Biographical Sketch of Annice Florence Jeffreys Myers

Biographical Database of NAWSA Suffragists, 1890-1920

Biography of Annice Florence Jeffreys Myers, 1860-1911

By Jill Jeffery, independent historian

Annice Florence Jeffery/Jeffreys was born on May 21, 1860, the 4th in a family of 11 children. Her father was a conductor with the Underground Railroad in Northeastern Ohio. She attended Western Reserve College in Cleveland (now Case Western Reserve University) at a time when women weren't admitted to the medical school. After a 24-year period (1856-1879) as a men-only institution, the faculty voted to admit women in 1879 and Annice Jeffery graduated from the School of Medicine in 1883. She was the second woman in Ohio to receive an MD degree.

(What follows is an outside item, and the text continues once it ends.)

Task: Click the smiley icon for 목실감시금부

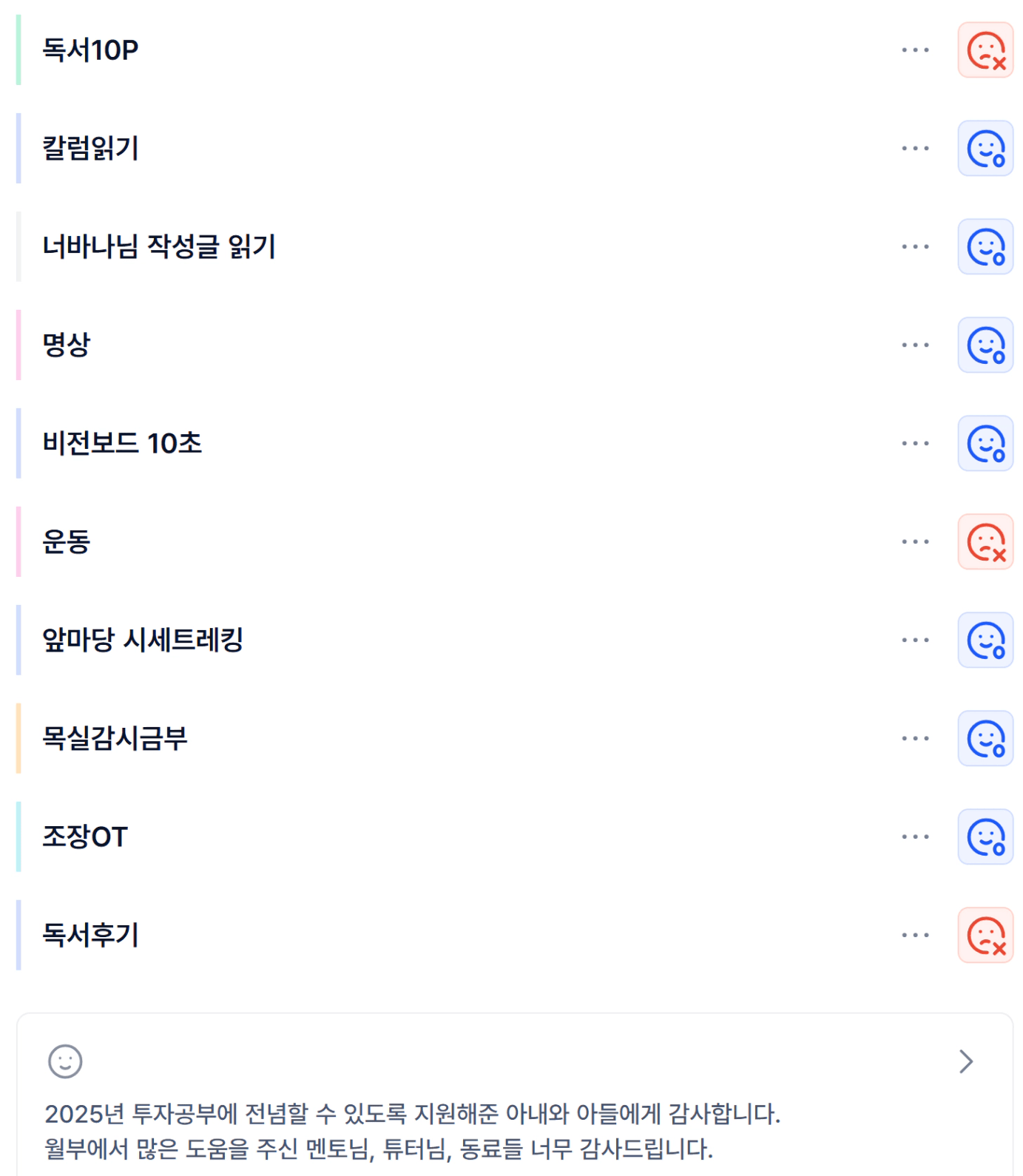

Dr. Jeffery had difficulty establishing a practice in Ohio (as the story goes, due to the reluctance of patients being treated by a female doctor), so after 7 years she moved to the state of Oregon. She married a former state senator, Jefferson Myers, and began to practice medicine in Portland, specializing in the treatment of women and children.

Dr. Jeffreys Myers, as she was known, was very involved in local, state, and national causes, in particular, women's activities. Her obituary describes her as, “A womanly woman with a well-balanced and a well-stored brain, a woman of broad sympathies, keenly alive to the betterment of her kind, whether individually or in the mass.”

She wrote an essay entitled “Women in Medicine” which was published in The Souvenir of Western Women. In this article, she encouraged women to pursue medical careers, emphasizing women's suitability for the caring professions. She encouraged many young women to become better educated, especially as nurses, and to seek elevated employment opportunities. Her obituary stated, “It was the work of helping girls that occupied most of her time during the last few years, however, and she was planning to organize this work and carry it out on a much larger scale when taken ill.”

Dr. Jeffreys Myers and her husband were a power couple, both in Oregon and at the national level. She became greatly involved with the suffrage movement, and in 1895, Dr. Jeffreys Myers and Abigail Scott Duniway went before the Oregon legislature to submit an equal suffrage amendment. Later, she served as vice president-at-large of the State Equal Suffrage Association, auditor of the National American Women's Suffrage Association in 1905, chairman of the Committee of Arrangements for the 37th Annual Convention of the National American Woman Suffrage Association held in Portland in 1905 and on the Association's Committee on Congressional Legislation.

Both Annice and her husband, who was president of the Lewis and Clark Centennial Exposition Commission, traveled to Washington, D.C. to invite the Suffrage Association to bring its next meeting to Oregon. They were successful in this endeavor, and Annice acted as hostess for the women's exhibition hall at the Exposition, also in 1905. Upon the success of the Lewis and Clark event, the couple were called upon to travel east to help organize the 300th anniversary of the founding of Jamestown.

Annice was the personal doctor to Oregon's foremost suffragist, Abigail Scott Duniway. In addition, she provided the copper for the statue of Sacajawea that stands today in Portland's renowned Washington Park, site of the famous Rose Garden.

Unfortunately, Dr. Jeffreys Myers did not live to see her state or nation adopt suffrage for women. She died on May 10, 1911 in Portland, Oregon after a protracted illness. The women of Oregon received voting rights in the general election of 1912.

Sources:

Women's History Month Spotlight: Annice Florence Jeffreys Myers, Medical School class of 1883 March 28, 2018. Helen Conger. Case Western Reserve University Archives. http://blog.case.edu/archives/2018/03/28/womenas_history_month_annice-florence_jeffreys_myers_school_class_of_1883.

”Loved Woman Dies” The Morning Oregonian, May 11, 1911, p. 6

”Mrs. Myers Will Be Buried Friday” The Evening Telegram, Thursday, May 11, 1911 (Portland, Oregon)

Medical Licensing Board, State of Oregon.

”National Suffrage Convention and its Social Problems.” The Oregon Sunday Journal, April 24, 1904, p. #16.

“How to Win the Ballot,” May 2, 1899. She Flies With Her Own Wings, The Collected Speeches of Abigail Scott Duniway. asduniway.org

“Current Events”:Friends' Intelligencer 1905, Volume 62, Friends' Intelligencer Association, Limited, N.W. Corner. Fifteenth and Cherry Streets, Philadelphia., page 423. Lydia H Hall, Rachel W Hillborn, Elizabeth Lloyd, R. Barclay Spicer, Editors.

“National American Woman Suffrage Association,” photograph in The Oregon History Project, Catalogue #OrHi59438, July 1, 1905. Accessed online at https://oregonhistoryproject.org/articles/historical-records/national-american-woman-suffrage-association/#.XUX_xOhKjIU.

Ida Husted Harper, et al., eds. “Oregon,” The History of Woman Suffrage, vol. 6, also Chapter 5, “National American Convention of 1905.” [LINK].